[SUPPLIED ENTRIES — start]

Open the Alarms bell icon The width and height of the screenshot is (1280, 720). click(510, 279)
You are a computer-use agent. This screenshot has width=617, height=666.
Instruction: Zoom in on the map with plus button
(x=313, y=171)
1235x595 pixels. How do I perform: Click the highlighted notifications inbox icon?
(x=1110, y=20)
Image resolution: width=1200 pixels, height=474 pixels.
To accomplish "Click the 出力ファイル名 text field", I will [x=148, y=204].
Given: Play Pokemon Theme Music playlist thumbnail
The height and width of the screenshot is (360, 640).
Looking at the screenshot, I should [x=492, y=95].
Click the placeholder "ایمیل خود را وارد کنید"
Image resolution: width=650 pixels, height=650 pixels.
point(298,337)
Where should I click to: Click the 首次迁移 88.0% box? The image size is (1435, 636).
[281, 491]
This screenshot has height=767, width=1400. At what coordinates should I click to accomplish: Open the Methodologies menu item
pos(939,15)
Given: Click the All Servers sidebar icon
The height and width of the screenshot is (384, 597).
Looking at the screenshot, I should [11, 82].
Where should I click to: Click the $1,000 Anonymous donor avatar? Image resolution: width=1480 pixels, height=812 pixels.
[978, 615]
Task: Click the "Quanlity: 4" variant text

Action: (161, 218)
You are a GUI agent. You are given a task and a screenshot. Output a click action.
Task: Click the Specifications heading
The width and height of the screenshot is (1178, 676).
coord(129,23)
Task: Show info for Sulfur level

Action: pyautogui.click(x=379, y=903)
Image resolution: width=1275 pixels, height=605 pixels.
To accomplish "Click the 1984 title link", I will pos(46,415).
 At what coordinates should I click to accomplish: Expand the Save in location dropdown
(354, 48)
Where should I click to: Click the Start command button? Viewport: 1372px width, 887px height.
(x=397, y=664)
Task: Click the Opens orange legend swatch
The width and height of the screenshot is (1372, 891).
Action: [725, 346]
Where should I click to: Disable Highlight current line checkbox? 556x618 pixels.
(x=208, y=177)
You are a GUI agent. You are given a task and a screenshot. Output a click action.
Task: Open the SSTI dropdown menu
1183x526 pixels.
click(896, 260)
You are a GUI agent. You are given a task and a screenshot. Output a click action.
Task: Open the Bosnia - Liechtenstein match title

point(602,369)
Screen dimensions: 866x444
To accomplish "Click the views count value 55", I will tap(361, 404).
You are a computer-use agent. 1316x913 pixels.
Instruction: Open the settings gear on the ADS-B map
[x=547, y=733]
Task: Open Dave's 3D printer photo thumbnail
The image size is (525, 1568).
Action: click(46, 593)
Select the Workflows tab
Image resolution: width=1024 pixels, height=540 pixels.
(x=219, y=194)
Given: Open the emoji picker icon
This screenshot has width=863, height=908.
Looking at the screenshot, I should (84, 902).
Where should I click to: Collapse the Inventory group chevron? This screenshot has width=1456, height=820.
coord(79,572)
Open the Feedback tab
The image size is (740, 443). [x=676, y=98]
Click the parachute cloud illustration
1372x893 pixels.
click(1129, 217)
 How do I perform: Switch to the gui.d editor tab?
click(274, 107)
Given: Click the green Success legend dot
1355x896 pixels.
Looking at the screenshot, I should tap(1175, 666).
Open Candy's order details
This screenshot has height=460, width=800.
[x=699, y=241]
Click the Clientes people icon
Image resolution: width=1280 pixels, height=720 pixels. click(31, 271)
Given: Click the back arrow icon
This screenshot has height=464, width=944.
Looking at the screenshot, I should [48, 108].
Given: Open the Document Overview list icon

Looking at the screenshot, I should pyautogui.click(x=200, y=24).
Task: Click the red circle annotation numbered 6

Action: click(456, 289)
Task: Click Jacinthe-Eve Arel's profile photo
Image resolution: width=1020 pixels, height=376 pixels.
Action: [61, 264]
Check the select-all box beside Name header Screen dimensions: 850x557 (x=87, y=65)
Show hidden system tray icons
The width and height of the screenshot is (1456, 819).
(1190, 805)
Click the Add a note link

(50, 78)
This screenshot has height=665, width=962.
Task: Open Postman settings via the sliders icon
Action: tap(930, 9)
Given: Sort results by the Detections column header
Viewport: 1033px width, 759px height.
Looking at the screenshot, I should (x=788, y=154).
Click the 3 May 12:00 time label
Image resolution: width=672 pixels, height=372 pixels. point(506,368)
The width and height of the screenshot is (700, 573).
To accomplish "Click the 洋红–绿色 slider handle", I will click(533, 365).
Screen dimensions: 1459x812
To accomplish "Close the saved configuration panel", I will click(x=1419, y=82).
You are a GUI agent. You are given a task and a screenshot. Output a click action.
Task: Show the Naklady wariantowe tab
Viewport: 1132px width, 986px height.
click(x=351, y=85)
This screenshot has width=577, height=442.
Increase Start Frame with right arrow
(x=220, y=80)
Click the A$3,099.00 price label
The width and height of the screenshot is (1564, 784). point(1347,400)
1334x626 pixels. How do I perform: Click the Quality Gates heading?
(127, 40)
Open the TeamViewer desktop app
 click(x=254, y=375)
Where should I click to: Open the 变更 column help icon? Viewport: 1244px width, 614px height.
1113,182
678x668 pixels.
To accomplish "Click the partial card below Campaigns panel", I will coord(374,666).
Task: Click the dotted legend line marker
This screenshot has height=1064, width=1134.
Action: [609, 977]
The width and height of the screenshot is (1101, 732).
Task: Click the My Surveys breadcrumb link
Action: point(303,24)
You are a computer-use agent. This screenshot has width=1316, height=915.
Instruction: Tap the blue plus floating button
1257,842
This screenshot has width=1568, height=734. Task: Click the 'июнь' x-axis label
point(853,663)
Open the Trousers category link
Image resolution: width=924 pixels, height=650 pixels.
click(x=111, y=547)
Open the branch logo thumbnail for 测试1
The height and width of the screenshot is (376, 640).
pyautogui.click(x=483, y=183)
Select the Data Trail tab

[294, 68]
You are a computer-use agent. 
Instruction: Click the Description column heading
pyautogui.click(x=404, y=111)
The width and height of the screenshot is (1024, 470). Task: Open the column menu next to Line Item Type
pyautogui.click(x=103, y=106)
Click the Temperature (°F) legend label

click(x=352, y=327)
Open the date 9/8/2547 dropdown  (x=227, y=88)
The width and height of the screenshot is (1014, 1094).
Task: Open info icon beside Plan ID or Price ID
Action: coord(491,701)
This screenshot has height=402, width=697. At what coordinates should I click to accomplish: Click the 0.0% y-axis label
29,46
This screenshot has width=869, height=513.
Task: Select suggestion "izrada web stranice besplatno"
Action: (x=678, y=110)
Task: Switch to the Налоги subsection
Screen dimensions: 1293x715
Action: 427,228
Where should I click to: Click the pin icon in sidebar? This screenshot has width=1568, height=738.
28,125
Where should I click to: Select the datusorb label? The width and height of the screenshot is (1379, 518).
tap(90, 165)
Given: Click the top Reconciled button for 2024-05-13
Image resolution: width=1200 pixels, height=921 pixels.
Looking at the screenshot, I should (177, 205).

[SUPPLIED ENTRIES — finish]

▸ EXERCISE BRIEF: Please reproduce, exactly as they appear above, the lines from the line containing "Click the 3 May 12:00 time label" up to and including the line containing "Open the branch logo thumbnail for 测试1".

▸ YOUR SOLUTION:
Click the 3 May 12:00 time label
Image resolution: width=672 pixels, height=372 pixels. point(506,368)
The width and height of the screenshot is (700, 573).
To accomplish "Click the 洋红–绿色 slider handle", I will click(533, 365).
Screen dimensions: 1459x812
To accomplish "Close the saved configuration panel", I will click(x=1419, y=82).
You are a GUI agent. You are given a task and a screenshot. Output a click action.
Task: Show the Naklady wariantowe tab
Viewport: 1132px width, 986px height.
click(x=351, y=85)
This screenshot has width=577, height=442.
Increase Start Frame with right arrow
(x=220, y=80)
Click the A$3,099.00 price label
The width and height of the screenshot is (1564, 784). point(1347,400)
1334x626 pixels. How do I perform: Click the Quality Gates heading?
(127, 40)
Open the TeamViewer desktop app
 click(x=254, y=375)
Where should I click to: Open the 变更 column help icon? Viewport: 1244px width, 614px height.
1113,182
678x668 pixels.
To accomplish "Click the partial card below Campaigns panel", I will coord(374,666).
Task: Click the dotted legend line marker
This screenshot has height=1064, width=1134.
Action: [609, 977]
The width and height of the screenshot is (1101, 732).
Task: Click the My Surveys breadcrumb link
Action: point(303,24)
You are a computer-use agent. This screenshot has width=1316, height=915.
Instruction: Tap the blue plus floating button
1257,842
This screenshot has width=1568, height=734. Task: Click the 'июнь' x-axis label
point(853,663)
Open the Trousers category link
Image resolution: width=924 pixels, height=650 pixels.
click(x=111, y=547)
Open the branch logo thumbnail for 测试1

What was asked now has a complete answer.